96 YEAR-OLD PROFESSOR MARGARET M CLARK OBE

With an OBE for services to Early Childhood Education and a DLitt for two of her research papers on reading, 96 year-old Margaret Clark is a Member of the Reading Hall of Fame, a Fellow of the British Psychological Society and an Honorary Life Member and former President of the United Kingdom Literacy Association.

 

Margaret, who was born in Scotland during the General Strike in 1926, now lives at McCarthy Stone’s Retirement Living PLUS development, Ryland Place, Edgbaston in the West Midlands. During World War II she attended Glasgow University and after training as a teacher taught in a primary school for three years. While teaching, she took a further degree in Education and Psychology as a part time student and was later awarded a PhD for her research into left-handedness. As part of the National Foundation for Educational Research she also researched the teaching of arithmetic in primary schools in Kent. 

On her marriage she moved to Newcastle, where she worked as a clinical psychologist, but in 1963 she returned to Glasgow as a single parent of two young boys. There, for many years she lectured at the Psychology Department at Strathclyde University, where now prizes are awarded annually in her name to the two top part time students in education – this is funded by one of her sons. In 2022, at the age of 96, Margaret presented the prizes herself accompanied by some of her former students.

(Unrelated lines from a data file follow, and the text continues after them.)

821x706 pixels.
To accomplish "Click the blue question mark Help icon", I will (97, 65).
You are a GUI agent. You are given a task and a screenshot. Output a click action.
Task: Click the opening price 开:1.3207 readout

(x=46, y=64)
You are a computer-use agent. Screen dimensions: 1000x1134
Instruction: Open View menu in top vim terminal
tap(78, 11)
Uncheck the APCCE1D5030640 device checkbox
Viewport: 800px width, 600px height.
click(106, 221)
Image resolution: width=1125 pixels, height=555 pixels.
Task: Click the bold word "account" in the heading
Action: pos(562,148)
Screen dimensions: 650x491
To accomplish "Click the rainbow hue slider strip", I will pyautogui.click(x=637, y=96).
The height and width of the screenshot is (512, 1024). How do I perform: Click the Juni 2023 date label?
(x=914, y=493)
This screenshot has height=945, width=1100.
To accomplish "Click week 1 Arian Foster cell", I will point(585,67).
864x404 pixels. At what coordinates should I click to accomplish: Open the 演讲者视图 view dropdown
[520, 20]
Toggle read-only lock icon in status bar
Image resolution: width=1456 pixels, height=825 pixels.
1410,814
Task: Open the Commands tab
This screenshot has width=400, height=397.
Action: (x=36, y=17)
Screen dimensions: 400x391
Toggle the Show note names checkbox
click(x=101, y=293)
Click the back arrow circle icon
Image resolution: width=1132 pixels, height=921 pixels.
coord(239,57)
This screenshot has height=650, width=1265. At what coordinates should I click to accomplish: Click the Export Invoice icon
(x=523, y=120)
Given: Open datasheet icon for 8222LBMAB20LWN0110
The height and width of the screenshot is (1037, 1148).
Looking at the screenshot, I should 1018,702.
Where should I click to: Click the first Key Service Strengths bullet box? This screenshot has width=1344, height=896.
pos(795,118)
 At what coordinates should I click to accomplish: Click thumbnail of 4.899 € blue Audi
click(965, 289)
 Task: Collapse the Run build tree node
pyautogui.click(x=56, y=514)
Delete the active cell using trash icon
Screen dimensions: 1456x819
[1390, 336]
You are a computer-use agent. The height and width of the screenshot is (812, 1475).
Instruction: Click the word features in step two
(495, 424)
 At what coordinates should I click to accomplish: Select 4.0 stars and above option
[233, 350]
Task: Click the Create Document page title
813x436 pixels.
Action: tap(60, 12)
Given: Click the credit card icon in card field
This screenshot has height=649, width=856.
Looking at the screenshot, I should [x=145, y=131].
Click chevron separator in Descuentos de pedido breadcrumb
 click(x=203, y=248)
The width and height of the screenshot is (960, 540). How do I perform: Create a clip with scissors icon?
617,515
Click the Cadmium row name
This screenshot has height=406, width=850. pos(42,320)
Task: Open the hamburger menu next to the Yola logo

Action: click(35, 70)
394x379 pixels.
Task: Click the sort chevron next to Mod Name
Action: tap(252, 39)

Margaret continues, “In 1979 I was invited to become one of the five Professors of Educations in the Faculty of Education and Head of the Department of Educational Psychology at the University of Birmingham. I was the only woman professor in the university at that time, and one of few senior female academics, and, with an all-male staff. So, it was quite a lonely position. I am now an Emeritus Professor. I took early retirement in 1988 but since then I have continued to speak at conferences in different parts of the world and to publish articles and edit books.”

 

From her retirement apartment in the West Midlands, Margaret has used her spare time to direct research into literacy, publish two research reports and edit two books with international contributors. Last year she gave a paper at a UKLA International Conference in Birmingham on, ‘the development of a research-literate teaching profession and evidence-based literacy policies’. 

 

Margaret is still a Visiting Professor at Newman University and planning further articles from the study in her apartment. A whizz on her computer she is in contact with former students and colleagues all over the world, but to the retirement community at Ryland Place she is just Margaret Nairn. To most of them, this article may come as a surprise! “I found it valuable to retain two parallel lives – as to be a woman professor, and a psychologist, were both conversation stoppers in social situations… I was known only as Margaret Nairn and a mother of two boys!”, Margaret explains.